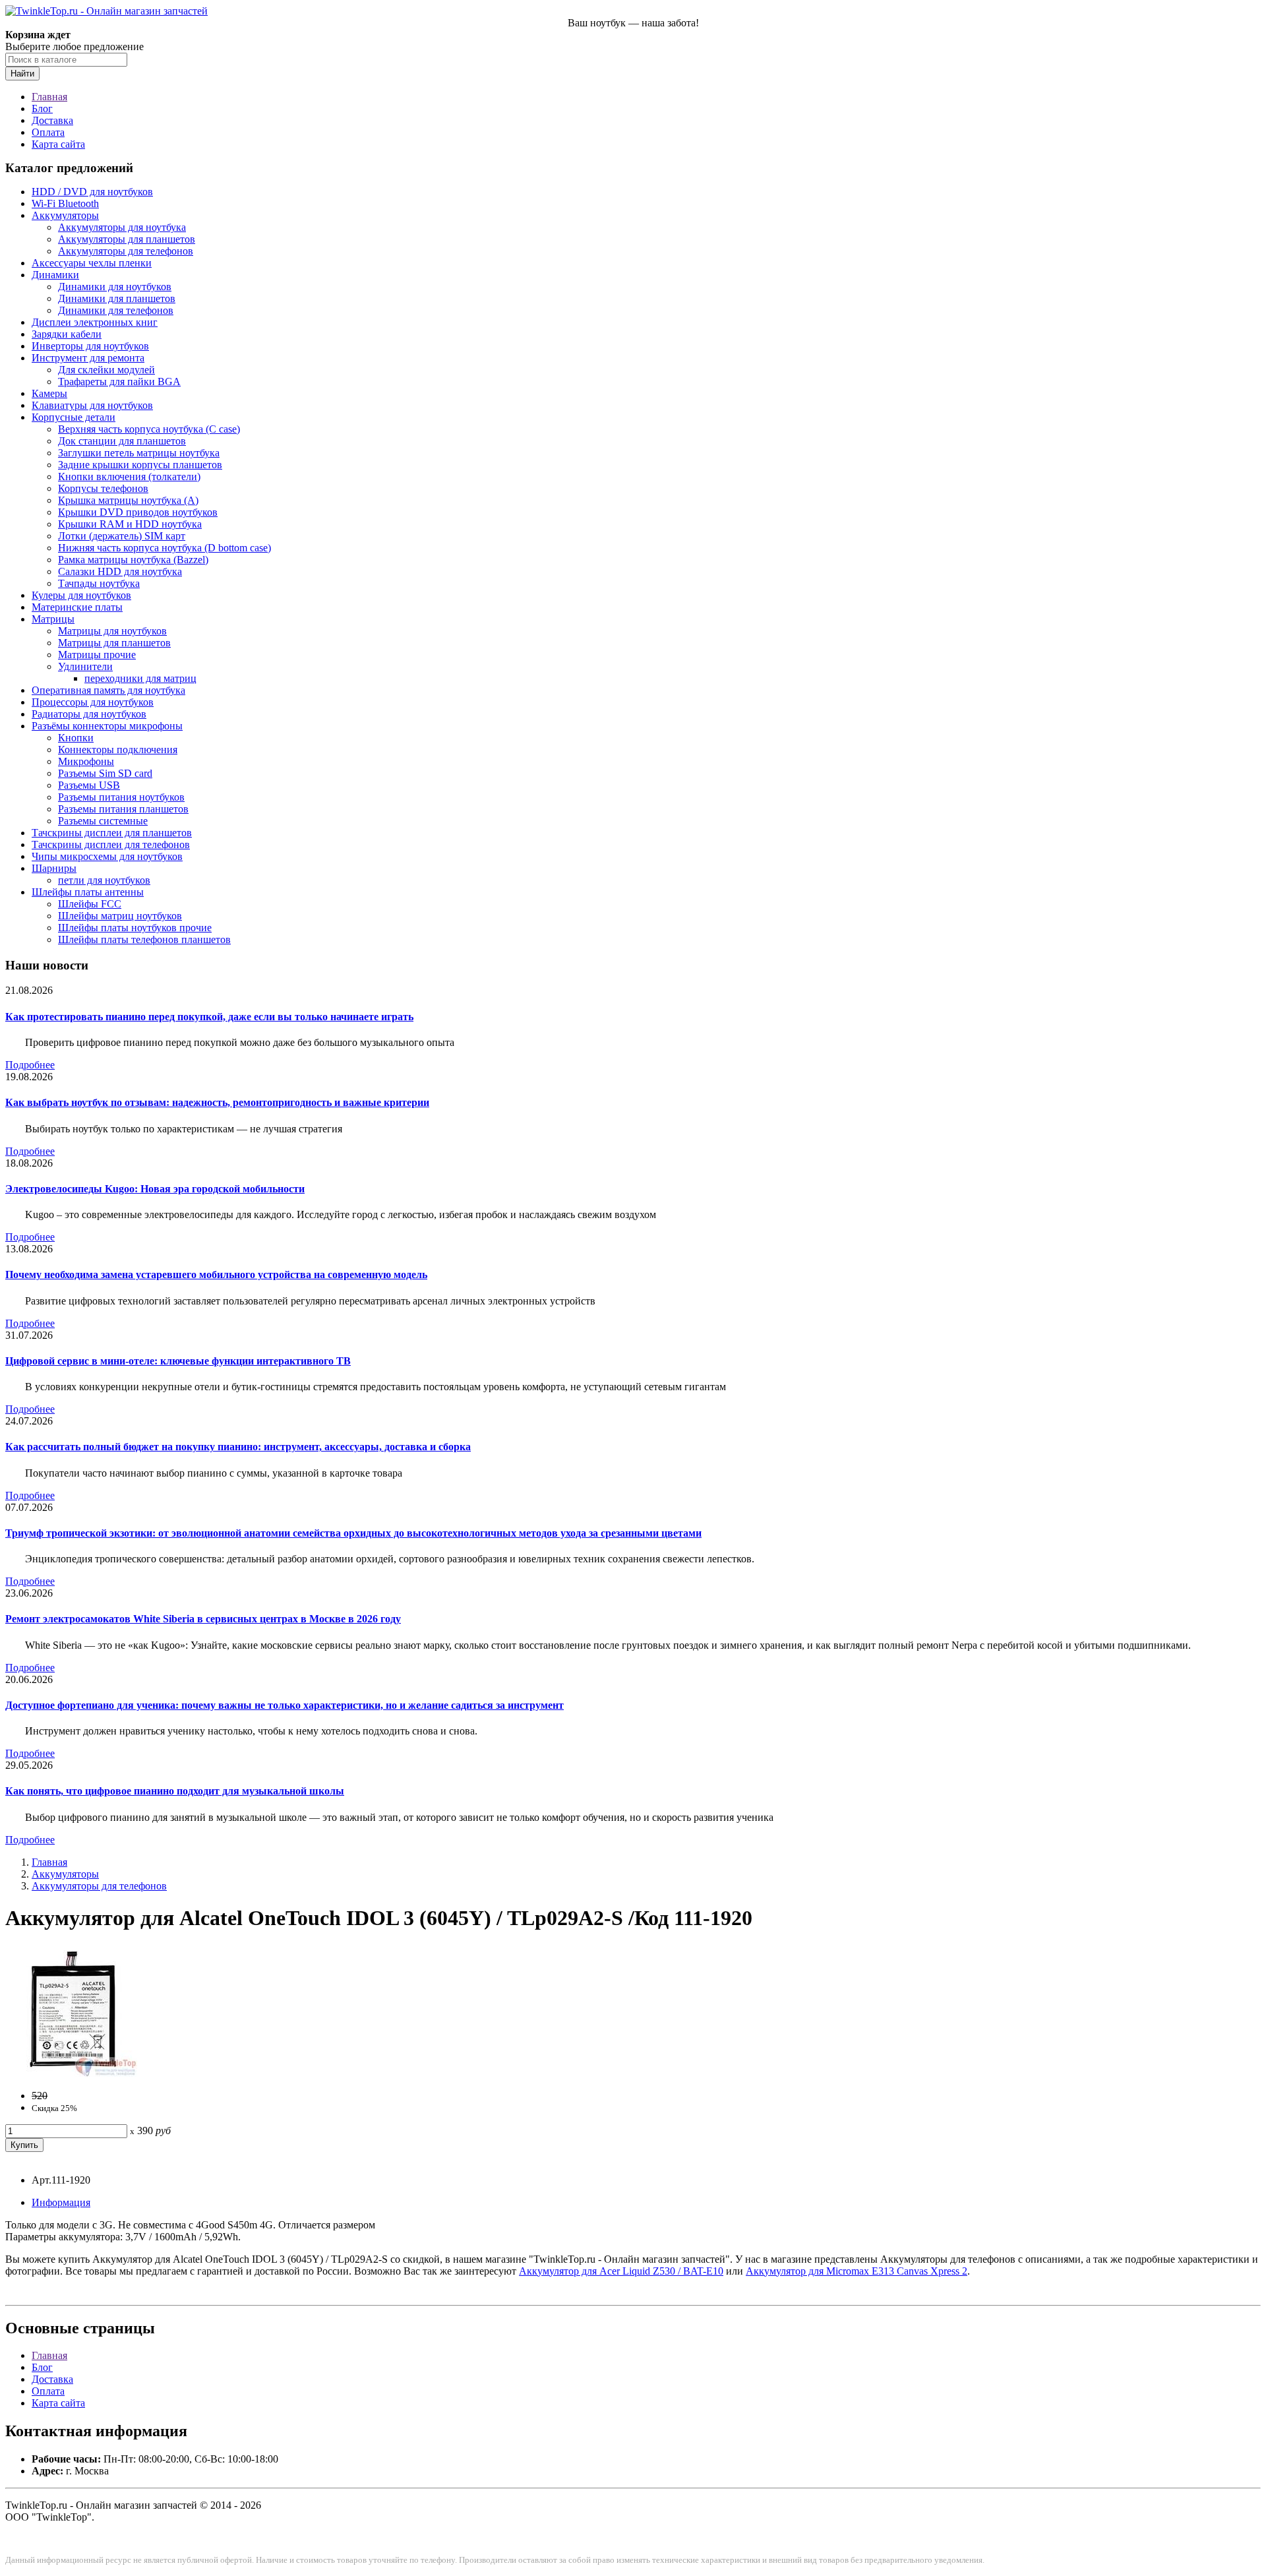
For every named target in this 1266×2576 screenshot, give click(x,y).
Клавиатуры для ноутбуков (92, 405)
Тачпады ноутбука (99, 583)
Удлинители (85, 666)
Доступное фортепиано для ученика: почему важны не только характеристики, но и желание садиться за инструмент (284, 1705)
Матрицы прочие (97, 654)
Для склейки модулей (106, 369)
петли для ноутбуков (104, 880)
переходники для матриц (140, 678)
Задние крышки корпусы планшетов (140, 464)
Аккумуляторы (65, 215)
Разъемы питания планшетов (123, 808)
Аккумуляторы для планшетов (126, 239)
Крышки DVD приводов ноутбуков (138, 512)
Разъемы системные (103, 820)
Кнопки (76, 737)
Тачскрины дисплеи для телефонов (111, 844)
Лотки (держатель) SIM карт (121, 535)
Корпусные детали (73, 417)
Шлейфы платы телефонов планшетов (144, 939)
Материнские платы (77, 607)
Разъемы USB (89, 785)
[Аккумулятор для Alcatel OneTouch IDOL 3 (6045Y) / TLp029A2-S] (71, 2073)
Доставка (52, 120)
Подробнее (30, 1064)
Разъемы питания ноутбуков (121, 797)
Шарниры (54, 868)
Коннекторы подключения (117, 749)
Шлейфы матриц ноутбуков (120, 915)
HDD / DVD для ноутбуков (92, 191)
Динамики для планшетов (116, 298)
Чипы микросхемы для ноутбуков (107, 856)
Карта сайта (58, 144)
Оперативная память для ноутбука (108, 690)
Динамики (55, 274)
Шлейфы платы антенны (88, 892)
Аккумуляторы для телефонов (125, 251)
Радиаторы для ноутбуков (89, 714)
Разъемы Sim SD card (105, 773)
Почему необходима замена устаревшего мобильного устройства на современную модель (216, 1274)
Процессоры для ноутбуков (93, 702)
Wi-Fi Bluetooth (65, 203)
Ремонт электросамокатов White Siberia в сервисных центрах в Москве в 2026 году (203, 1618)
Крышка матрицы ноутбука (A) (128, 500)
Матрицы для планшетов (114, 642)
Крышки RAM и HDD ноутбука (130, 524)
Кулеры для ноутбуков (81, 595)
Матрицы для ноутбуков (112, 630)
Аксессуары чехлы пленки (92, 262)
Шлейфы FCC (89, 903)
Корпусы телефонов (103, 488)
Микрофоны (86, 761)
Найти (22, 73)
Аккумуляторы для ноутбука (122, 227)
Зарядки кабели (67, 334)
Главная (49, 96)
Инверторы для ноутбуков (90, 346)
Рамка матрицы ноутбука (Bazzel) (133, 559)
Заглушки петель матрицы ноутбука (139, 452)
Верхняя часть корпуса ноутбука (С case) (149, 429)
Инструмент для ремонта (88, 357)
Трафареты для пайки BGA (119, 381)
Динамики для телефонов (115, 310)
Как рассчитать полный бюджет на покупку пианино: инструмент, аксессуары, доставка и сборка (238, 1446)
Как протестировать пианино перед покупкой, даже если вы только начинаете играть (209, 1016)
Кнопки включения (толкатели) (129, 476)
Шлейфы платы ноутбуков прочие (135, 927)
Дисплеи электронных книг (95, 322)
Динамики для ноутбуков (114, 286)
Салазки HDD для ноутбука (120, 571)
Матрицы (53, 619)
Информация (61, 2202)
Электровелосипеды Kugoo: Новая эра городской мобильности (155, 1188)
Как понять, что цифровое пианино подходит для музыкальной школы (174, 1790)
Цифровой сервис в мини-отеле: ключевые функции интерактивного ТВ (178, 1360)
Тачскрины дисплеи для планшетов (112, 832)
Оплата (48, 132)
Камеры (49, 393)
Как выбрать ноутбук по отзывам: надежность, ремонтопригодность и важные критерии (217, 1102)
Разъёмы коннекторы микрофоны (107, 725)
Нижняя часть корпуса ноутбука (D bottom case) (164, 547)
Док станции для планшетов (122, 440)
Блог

════════════════

▸ **Required action**: Output the lines, exactly: the first line of the entries above, every line after it, and the line with "Шарниры (54, 868)" as the last. No pictures.

▸ **The answer**:
For every named target in this 1266×2576 screenshot, give click(x,y).
Клавиатуры для ноутбуков (92, 405)
Тачпады ноутбука (99, 583)
Удлинители (85, 666)
Доступное фортепиано для ученика: почему важны не только характеристики, но и желание садиться за инструмент (284, 1705)
Матрицы прочие (97, 654)
Для склейки модулей (106, 369)
петли для ноутбуков (104, 880)
переходники для матриц (140, 678)
Задние крышки корпусы планшетов (140, 464)
Аккумуляторы (65, 215)
Разъемы питания планшетов (123, 808)
Аккумуляторы для планшетов (126, 239)
Крышки DVD приводов ноутбуков (138, 512)
Разъемы системные (103, 820)
Кнопки (76, 737)
Тачскрины дисплеи для телефонов (111, 844)
Лотки (держатель) SIM карт (121, 535)
Корпусные детали (73, 417)
Шлейфы платы телефонов планшетов (144, 939)
Материнские платы (77, 607)
Разъемы USB (89, 785)
[Аккумулятор для Alcatel OneTouch IDOL 3 (6045Y) / TLp029A2-S] (71, 2073)
Доставка (52, 120)
Подробнее (30, 1064)
Разъемы питания ноутбуков (121, 797)
Шарниры (54, 868)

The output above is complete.